TASK OBJECTIVE: In the entries below, find each line with the word "beside" and pull it out.

Records from a dataset:
· · · ·
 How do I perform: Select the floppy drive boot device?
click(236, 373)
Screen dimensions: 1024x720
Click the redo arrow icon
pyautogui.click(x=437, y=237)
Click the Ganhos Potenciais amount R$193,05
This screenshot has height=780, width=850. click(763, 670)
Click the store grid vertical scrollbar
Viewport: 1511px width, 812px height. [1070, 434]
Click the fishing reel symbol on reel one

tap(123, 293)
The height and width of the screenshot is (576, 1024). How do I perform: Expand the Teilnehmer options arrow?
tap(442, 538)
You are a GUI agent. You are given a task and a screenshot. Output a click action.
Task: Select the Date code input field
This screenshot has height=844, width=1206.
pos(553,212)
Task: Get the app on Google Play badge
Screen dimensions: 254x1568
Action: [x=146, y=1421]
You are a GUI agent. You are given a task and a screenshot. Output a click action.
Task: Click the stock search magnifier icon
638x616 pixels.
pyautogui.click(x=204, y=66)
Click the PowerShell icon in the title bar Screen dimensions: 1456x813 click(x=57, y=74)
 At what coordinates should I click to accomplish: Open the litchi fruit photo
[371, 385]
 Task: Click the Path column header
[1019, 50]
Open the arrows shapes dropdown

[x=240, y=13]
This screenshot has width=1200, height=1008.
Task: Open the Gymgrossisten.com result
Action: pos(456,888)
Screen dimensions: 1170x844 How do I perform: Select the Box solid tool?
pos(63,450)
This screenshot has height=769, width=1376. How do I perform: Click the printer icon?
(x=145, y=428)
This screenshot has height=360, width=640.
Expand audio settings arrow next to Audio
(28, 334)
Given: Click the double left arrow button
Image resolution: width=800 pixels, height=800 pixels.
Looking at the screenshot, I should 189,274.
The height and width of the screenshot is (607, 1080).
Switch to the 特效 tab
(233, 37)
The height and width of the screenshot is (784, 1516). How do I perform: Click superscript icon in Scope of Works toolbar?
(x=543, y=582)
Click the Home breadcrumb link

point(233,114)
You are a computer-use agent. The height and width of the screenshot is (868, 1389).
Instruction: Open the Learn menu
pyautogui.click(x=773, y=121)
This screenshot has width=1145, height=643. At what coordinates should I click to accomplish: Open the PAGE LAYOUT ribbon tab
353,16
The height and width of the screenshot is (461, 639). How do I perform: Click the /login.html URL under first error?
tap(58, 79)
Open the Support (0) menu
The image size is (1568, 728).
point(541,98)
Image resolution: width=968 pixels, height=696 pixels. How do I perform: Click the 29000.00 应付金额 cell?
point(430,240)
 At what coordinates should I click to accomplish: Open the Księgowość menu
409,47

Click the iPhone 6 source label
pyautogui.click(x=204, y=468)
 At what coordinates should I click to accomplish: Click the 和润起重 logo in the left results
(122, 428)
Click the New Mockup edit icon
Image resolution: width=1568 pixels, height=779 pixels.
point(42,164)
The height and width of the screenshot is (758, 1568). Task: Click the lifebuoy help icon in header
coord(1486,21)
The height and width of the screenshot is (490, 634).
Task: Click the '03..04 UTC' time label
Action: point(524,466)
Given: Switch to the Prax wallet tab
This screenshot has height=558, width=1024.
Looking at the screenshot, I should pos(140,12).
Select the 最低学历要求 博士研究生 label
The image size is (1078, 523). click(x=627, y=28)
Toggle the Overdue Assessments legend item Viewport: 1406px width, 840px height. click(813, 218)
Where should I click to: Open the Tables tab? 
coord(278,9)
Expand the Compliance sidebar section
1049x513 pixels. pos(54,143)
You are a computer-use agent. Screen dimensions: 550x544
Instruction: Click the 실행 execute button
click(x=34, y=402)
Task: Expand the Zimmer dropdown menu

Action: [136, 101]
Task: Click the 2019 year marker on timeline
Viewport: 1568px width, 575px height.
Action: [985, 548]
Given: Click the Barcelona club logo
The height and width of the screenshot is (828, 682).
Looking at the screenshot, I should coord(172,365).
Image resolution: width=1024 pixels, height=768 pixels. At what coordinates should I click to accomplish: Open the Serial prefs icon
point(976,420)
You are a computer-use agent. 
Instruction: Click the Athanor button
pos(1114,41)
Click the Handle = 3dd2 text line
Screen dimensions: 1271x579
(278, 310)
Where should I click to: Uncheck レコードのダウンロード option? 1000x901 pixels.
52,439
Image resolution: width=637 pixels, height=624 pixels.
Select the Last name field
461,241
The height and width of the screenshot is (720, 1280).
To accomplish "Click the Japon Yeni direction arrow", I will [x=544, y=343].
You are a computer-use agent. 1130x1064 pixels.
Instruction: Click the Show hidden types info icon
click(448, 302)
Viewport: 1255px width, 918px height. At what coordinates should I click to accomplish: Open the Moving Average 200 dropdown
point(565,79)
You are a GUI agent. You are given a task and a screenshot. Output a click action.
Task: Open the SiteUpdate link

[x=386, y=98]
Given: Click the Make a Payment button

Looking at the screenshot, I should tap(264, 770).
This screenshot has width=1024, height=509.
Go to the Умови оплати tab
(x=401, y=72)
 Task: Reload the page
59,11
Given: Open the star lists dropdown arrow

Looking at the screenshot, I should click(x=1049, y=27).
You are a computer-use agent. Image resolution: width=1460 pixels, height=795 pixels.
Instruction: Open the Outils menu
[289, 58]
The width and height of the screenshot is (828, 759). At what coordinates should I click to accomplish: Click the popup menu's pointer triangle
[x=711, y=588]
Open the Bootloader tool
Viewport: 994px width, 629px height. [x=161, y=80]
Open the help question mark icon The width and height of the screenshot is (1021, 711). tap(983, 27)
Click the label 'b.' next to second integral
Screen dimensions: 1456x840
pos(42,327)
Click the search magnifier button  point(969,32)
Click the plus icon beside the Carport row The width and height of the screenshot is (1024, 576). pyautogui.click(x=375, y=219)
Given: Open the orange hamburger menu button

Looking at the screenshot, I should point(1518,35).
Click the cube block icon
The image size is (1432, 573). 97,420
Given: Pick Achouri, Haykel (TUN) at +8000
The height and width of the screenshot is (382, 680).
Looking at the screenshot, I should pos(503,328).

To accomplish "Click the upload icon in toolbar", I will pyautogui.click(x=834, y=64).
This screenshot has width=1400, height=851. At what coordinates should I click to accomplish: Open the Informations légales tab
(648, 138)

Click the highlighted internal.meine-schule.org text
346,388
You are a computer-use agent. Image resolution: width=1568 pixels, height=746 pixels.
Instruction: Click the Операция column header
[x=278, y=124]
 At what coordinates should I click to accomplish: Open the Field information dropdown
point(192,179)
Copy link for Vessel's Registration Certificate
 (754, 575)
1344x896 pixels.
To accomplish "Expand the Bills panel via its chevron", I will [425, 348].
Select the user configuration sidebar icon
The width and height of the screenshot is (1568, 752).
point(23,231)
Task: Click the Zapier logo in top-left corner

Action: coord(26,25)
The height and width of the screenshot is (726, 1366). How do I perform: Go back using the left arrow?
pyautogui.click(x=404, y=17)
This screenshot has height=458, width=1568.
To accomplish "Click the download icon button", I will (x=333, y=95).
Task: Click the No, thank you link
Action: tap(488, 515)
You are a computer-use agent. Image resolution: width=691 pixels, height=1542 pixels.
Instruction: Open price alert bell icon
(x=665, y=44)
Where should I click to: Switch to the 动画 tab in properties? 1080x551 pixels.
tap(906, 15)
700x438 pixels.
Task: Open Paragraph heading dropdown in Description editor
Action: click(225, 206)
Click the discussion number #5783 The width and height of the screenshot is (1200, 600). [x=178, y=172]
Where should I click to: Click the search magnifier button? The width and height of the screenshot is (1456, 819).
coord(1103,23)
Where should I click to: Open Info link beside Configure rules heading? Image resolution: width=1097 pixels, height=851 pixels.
· · · ·
SOLUTION:
Click the plus icon beside the Carport row The width and height of the screenshot is (1024, 576). pyautogui.click(x=375, y=219)
Where should I click to: Open Info link beside Configure rules heading? Image resolution: width=1097 pixels, height=851 pixels.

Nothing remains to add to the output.